DIRECTIONS:
Only one span is wanted from the lines below: from the one with "This screenshot has width=912, height=500." up to and including the one with "Where should I". Copy it exactly, without images.

[Stored records]
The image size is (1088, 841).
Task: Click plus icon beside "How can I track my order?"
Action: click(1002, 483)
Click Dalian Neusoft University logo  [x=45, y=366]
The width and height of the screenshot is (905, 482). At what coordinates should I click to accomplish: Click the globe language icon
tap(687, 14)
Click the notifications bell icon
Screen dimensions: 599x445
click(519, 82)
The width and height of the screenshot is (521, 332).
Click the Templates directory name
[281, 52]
...
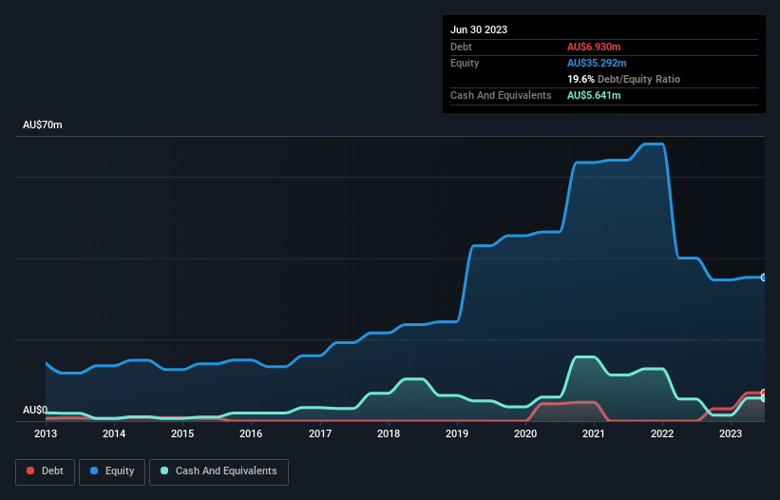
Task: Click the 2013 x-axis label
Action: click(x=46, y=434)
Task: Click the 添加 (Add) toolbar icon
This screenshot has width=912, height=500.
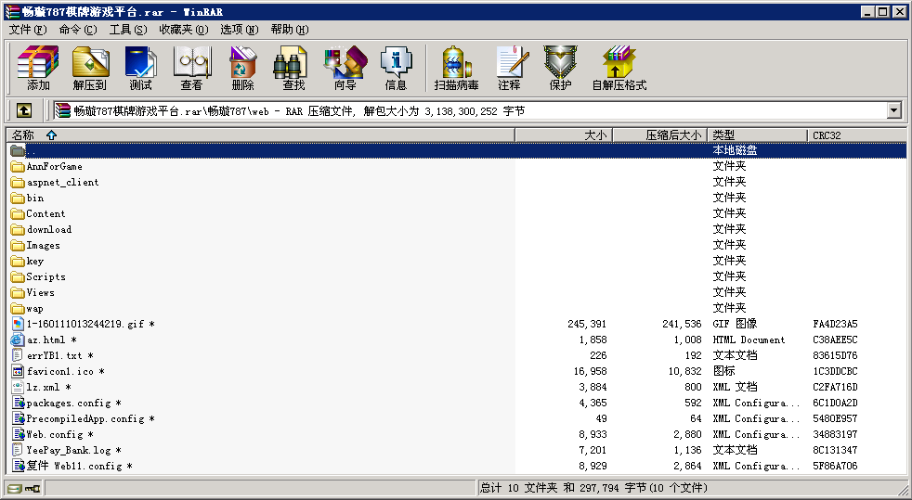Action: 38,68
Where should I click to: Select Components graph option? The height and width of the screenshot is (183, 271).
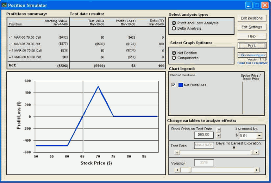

PROBLEM SOLUTION:
This screenshot has width=912, height=500.
Action: 38,68
Where should I click to: Select Components graph option? The height and width of the screenshot is (183, 271).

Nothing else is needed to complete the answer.